La coppia (o in dialetto ciupeta) si compone di quattro estremità o cornetti (forse anche questi un maligno riferimento alla coppia ducale) ed un fiocco centrale. La forma così originale permette di avere in un unico pane diverse consistenze: dalla croccantezza dei corni sino alla morbidezza della mollica presente nel fiocco.

Dal 2001 la coppia ha ricevuto il marchio Igpe dal 2004 è nato il Consorzio per la tutela per la coppia ferrarese, il disciplinare di preparazione è rigidissimo quindi diffidate dalle imitazioni!
Gustatevi questo video dove viene mostrato come avviene la particolare arrotolatura del pane, che mani sapienti fanno in pochi, rapidi gesti.

SCHÜTTELBROT
Prima di parlare di questo pane nero, croccante e speziato, bisognerebbe innanzitutto ricordare che nella storia è da sempre esistita una distinzione netta tra i popoli del nord, di matrice barbarica, mangiatori di carne e bevitori di birra, e quelli del sud di origine greco/romana, mangiatori di pane, verdure e olio e bevitori di vino.
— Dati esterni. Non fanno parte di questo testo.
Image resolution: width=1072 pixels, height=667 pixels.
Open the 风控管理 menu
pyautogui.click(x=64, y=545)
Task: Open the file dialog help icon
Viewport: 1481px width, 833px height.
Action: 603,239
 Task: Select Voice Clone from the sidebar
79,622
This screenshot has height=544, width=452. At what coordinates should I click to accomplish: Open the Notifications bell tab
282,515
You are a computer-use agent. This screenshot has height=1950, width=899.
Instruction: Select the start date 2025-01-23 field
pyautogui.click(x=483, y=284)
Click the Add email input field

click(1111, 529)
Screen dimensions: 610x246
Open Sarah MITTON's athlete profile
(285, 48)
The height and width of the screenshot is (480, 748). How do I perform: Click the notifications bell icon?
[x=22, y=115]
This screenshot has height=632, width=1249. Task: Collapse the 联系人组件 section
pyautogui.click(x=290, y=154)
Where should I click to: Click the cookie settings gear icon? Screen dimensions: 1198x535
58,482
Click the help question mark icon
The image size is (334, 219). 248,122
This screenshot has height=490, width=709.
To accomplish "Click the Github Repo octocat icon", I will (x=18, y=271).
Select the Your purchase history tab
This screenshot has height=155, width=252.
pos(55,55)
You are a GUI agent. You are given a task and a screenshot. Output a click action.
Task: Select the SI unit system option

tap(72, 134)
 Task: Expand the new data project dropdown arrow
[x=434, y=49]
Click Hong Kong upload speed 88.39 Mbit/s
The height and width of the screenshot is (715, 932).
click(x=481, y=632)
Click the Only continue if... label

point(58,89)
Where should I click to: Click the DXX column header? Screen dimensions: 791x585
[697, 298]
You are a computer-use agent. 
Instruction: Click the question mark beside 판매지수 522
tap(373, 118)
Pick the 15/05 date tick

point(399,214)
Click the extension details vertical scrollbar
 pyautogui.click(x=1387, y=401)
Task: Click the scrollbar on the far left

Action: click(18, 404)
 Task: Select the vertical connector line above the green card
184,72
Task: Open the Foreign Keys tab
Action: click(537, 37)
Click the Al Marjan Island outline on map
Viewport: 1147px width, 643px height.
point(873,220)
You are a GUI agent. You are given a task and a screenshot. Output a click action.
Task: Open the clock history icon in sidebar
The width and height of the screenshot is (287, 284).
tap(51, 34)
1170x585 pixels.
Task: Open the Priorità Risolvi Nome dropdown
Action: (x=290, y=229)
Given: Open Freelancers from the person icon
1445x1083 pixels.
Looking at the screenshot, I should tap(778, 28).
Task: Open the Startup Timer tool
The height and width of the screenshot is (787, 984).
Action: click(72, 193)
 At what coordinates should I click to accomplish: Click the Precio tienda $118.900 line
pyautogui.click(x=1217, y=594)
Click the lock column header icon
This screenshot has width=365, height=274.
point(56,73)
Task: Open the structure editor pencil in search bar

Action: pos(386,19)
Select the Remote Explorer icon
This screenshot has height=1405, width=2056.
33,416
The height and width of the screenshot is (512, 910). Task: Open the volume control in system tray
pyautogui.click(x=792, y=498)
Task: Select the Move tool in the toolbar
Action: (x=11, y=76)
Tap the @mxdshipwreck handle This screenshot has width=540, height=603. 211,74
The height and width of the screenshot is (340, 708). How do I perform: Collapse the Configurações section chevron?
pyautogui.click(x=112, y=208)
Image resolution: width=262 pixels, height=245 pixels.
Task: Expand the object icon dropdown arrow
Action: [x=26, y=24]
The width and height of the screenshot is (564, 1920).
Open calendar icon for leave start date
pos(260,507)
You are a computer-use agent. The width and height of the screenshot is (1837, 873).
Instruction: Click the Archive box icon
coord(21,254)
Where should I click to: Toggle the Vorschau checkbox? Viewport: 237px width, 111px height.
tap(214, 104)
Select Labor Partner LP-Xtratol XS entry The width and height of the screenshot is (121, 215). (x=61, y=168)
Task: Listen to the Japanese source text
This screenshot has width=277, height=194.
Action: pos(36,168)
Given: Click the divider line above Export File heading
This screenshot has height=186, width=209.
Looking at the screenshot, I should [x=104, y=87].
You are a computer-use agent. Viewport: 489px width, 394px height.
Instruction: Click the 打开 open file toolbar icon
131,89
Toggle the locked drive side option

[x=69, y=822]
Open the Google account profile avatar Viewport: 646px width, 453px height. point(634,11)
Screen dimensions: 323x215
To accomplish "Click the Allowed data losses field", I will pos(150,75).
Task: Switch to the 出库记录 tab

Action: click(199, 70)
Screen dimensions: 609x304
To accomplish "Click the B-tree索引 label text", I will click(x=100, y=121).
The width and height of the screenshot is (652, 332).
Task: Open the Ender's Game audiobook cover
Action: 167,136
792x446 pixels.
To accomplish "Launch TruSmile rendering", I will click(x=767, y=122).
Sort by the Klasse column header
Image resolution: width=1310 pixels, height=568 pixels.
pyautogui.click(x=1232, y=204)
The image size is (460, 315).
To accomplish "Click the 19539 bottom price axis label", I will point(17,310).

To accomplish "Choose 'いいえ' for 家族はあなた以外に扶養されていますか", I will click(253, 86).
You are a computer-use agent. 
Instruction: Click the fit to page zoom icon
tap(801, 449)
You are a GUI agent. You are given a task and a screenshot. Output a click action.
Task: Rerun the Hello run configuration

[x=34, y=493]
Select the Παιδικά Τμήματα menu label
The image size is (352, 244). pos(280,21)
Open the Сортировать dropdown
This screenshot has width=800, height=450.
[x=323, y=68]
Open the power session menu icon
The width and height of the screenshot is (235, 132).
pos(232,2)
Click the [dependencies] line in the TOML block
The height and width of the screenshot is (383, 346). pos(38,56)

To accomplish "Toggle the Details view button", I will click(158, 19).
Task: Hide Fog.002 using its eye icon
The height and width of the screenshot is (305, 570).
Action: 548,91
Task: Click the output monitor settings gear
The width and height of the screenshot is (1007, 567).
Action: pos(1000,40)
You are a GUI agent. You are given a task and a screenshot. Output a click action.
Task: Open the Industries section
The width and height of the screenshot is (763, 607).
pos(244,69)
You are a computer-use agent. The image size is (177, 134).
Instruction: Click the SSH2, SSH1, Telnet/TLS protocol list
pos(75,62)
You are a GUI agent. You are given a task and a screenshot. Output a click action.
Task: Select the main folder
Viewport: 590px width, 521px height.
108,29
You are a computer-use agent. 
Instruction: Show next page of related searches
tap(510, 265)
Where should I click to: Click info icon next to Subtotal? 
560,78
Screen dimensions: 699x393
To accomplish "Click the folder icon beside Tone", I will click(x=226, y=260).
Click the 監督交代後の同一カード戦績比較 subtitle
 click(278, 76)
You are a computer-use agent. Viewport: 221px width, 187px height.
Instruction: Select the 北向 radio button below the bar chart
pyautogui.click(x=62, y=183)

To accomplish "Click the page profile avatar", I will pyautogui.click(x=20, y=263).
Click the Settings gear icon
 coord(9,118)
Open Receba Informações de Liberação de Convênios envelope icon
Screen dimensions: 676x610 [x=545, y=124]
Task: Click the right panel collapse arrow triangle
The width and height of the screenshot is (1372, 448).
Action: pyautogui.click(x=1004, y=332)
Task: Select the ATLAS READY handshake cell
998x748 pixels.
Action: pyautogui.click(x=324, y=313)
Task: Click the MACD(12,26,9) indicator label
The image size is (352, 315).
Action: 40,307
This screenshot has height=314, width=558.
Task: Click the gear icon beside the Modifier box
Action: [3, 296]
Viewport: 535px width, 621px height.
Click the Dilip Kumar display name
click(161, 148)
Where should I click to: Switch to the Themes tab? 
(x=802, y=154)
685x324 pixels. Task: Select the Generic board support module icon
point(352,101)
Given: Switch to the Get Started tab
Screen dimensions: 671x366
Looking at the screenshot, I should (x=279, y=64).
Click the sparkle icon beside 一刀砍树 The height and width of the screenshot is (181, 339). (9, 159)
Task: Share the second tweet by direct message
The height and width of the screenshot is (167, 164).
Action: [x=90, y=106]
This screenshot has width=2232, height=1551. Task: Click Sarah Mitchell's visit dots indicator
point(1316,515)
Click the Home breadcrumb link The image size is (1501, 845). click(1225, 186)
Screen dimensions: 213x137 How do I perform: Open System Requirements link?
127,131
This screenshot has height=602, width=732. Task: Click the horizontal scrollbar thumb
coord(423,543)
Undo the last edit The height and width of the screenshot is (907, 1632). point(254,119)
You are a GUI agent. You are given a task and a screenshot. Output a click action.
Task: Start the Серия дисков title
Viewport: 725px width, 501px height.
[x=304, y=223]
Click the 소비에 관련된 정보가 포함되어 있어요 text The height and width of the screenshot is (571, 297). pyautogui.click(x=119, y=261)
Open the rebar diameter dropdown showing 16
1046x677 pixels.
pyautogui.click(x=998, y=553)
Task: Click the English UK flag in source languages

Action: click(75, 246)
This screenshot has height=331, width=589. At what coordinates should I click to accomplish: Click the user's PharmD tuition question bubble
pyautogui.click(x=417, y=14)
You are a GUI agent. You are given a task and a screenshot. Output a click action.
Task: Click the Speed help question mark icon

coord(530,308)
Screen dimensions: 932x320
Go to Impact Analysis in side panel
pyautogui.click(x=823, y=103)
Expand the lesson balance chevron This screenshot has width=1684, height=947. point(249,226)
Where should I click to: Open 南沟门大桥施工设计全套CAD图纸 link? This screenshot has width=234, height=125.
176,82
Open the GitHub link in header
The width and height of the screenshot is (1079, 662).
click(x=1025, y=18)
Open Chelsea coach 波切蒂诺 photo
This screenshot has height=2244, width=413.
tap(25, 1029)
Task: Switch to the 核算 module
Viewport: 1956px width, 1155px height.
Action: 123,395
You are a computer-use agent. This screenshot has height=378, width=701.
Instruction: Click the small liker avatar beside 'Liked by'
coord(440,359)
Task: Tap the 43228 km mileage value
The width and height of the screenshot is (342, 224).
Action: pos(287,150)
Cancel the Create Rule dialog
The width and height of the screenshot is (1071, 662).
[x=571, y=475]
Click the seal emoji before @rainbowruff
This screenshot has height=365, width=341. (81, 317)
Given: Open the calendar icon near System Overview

Di fatto i pani nordici, “scuri” fatti con farine diverse da quella bianca di frumento (che ai climi freddi non cresce) hanno rappresentato un tentativo, messo in atto nel medioevo dalle popolazioni di origine barbarica (ormai radicate in Italia), di adattare i propri costumi adottando alcuni usi alimentari propri delle popolazioni autoctone di origine romana.

Già in epoca medioevale diverse fonti parlano della produzione e della panificazione nella provincia autonoma di Bolzano. In modo più esplicito lo schüttelbrot viene chiaramente nominato in un ordinamento tirolese del 1610 dove si fa però riferimento a regolamenti ancora più antichi.
Questo pane di forma tonda, secco, appiattito e ricco di spezie che gli danno il suo sapore caratteristico, nasce in realtà come alimento di scorta. In determinate zone dove appunto gli inverni erano molto lunghi ed ostili, la necessità di mettere da parte scorte alimentari che potessero durare diversi mesi, ha fatto sì che le popolazioni locali si ingegnassero con diversi metodi di conservazione.

Ma veniamo alla preparazione.
Lo schüttelbrot tradizionalmente è fatto di: farina di segale, lievito acido e spezie quali la trigonella caerulea, il finocchio, l’anice, il coriandolo e il cumino.
Il nome stesso, che tradotto significa “pane scosso”, ci da un’indicazione importante sul suo metodo di lavorazione. Una volta formata una pagnotta e fatta lievitare a tre quarti, il panetto viene adagiato su di una tavoletta di legno e sbattuto vigorosamente contro un piano rigido, continuando a ruotarlo sino a che non si trasforma in un disco spesso sui bordi e sottile al centro.
Una volta cotto lo schüttelbrot si conserva sino ad un anno, è delizioso mangiato con lo spek, coi salumi locali e con i sottaceti.